Some in the White House expressed concern that Bannon’s firing would further empower more centrist figures like Cohn, Kushner and Ivanka Trump. Bannon may have been endlessly controversial but, one of these people argued, at least he was not a Democrat.
“Bannon’s departure would seem to leave Trump unmoored and signal his complete break from the populist ‘America First’ doctrine that helped him peel away economic-focused voters,” said Brian Fallon, who served as Hillary Clinton’s press secretary during the 2016 campaign.
That view of Bannon — as a central, pivotal figure for Trump — was part of his undoing.
Trump chafed at the image of Bannon as puppeteer, as portrayed on magazine covers and “Saturday Night Live,” where Bannon was the grim reaper behind the Resolute desk, leaving Trump relegated to a tiny desk beside him, playing with an expandable plastic ball. The image was not entirely fair. Bannon’s influence was real, but not commanding. He did notch real policy wins, like the American withdrawal from the Paris climate deal, but that was hardly a change of course for Trump. And the same culture wars that Bannon so delights in have long been just as natural for Trump.
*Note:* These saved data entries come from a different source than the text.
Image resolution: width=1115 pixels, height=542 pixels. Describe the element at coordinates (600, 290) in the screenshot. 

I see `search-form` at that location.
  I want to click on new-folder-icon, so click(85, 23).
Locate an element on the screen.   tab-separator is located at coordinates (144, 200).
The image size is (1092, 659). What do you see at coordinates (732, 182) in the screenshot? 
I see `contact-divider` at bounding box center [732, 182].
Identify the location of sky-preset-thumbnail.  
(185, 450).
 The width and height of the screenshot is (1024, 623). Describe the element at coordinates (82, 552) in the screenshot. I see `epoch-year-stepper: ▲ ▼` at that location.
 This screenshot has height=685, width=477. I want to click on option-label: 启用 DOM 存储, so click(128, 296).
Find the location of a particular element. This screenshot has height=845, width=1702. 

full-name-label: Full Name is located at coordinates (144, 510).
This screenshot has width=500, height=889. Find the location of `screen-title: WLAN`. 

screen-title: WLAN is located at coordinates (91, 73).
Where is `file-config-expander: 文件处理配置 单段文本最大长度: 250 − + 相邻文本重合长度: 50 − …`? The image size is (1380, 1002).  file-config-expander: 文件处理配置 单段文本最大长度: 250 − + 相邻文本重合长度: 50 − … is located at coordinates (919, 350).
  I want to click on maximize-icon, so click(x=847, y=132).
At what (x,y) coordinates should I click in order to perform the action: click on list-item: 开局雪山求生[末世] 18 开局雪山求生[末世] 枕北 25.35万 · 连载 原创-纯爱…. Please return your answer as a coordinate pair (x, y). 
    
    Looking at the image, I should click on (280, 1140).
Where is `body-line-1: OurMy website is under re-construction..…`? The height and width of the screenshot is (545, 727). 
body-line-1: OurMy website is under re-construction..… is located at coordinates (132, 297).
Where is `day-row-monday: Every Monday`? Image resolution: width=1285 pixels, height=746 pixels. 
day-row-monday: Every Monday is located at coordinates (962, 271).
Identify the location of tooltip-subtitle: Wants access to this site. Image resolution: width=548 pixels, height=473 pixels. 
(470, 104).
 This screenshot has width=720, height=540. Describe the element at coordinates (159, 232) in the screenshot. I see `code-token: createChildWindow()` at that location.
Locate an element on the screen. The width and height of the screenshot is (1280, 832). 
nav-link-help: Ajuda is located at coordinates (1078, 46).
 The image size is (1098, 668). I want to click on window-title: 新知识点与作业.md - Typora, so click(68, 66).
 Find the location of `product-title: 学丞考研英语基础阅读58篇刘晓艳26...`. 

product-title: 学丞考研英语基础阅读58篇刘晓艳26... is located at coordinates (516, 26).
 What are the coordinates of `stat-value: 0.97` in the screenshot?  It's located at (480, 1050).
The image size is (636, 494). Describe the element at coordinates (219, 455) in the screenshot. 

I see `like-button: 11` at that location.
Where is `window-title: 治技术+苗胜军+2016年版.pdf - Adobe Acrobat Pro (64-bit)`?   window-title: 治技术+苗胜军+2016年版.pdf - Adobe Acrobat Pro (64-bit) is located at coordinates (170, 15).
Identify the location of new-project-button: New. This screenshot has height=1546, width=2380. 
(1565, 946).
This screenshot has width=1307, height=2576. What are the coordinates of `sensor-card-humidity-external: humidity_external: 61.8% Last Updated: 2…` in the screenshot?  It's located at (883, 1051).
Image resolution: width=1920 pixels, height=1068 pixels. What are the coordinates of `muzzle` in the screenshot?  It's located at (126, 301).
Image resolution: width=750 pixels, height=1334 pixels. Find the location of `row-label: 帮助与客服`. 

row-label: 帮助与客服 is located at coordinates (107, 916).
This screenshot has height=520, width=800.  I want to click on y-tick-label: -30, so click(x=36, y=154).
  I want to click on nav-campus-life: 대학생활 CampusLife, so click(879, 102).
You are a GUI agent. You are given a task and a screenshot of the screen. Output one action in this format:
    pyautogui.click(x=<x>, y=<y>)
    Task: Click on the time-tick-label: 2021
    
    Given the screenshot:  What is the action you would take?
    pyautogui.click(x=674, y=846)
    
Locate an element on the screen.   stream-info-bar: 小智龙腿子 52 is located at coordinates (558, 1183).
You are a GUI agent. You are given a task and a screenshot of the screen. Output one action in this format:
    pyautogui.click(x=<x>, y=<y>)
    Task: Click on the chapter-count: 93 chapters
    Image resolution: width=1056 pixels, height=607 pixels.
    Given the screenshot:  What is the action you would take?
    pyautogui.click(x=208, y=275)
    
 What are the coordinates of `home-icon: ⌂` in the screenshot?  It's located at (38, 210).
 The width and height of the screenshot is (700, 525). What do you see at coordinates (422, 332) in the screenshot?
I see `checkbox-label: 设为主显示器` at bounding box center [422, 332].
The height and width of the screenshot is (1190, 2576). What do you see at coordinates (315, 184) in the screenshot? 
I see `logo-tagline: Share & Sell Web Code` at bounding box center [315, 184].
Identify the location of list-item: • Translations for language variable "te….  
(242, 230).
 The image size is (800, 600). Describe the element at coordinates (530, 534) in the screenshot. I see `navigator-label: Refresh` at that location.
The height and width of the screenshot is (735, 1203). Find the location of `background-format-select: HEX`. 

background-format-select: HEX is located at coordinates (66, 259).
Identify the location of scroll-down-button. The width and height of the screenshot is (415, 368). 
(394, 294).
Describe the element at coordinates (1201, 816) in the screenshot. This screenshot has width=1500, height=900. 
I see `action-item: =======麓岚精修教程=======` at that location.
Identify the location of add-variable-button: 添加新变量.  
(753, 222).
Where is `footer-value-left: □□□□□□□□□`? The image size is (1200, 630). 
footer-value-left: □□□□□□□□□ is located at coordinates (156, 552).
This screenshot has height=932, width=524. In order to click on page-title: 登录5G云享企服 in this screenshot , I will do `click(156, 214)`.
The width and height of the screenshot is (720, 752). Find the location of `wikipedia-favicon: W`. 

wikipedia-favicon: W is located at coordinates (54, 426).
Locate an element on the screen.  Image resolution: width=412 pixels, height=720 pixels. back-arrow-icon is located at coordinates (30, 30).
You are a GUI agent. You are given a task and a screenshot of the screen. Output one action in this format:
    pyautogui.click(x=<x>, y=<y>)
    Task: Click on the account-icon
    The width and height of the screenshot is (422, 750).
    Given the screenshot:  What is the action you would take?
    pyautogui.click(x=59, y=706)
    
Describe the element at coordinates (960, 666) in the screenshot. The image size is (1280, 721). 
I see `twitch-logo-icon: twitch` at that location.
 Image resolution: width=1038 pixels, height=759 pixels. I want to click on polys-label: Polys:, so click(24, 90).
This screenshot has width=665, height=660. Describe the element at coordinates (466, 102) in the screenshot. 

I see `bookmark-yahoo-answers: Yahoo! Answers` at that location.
Bannon’s rise in Trump’s orbit took place rapidly. He came on board a struggling campaign in August 2016, taking a leave from his post at Breitbart. As the campaign’s CEO, Bannon quickly became a background player, rarely seen or heard. But he began engineering the removal of the restraints that campaign chairman Paul Manafort had tried to impose on the contrarian former reality-show star.
Some of Trump’s advisers saw the path to victory in curtailing Trump’s natural tendencies; Bannon saw a path in amplifying them.
He was happy to counter first lady Michelle Obama’s rallying cry, “When they go low, we go high,” with going lower.
And for Trump, Bannon brought an intellectual framework and philosophy to Trump’s disparate policy views.
Bannon’s abrasive, take-no-prisoners style was perfect for a campaign that fought from the gutter. He was photographed grinning mischievously from the back of the room when he brought four women who had accused Bill Clinton of sexual assault to conduct a news conference ahead of a presidential debate.
At the time of his hiring, overconfident Democrats tried to cast the entry of Breitbart into the Republican mainstream as a sign that Trump was no longer running to win.
Clinton’s campaign manager, Robby Mook, blasted Trump for turning “his campaign over to someone who’s best known for running a so-called news site that peddles divisive, at times racist, anti-Muslim, anti-Semitic conspiracy theories.” Democrats viewed Bannon’s hire as the desperation move of a candidate who no longer saw a path to victory, made simply to play to a base he could monetize after Clinton won the presidency.
They were all wrong.
Inside the White House, however, that street-fighting style proved an impediment to the work of governing — especially under Kelly’s more procedural approach.
“I’m not doing this to have friends,” Bannon told New York Magazine earlier this year. He compared his White House job to a tour of duty in the Navy. “This is not living,” he said. “This is a kind of existence.”
Despite that attention, Bannon rarely spoke publicly and had been known to spend 16-hour days in the White House.
That changed in his final days on the job in the White House, when Bannon conducted a slew of on-the-record interviews as rumors swirled about his impending ouster. In an interview with the progressive magazine The American Prospect, he undercut Trump’s position on North Korea, saying there was no “military solution.” In a follow-up with The New York Times, he cheered on the racially charged debate over the removal of Confederate statues, saying it would help Trump politically.
When the ax finally fell, Bannon, colleagues said, was the last one to accept it. Even after clashing directly with Kelly, one White House official said, “He’s been in denial.”
Nancy Cook and Nahal Toosi contributed to this report.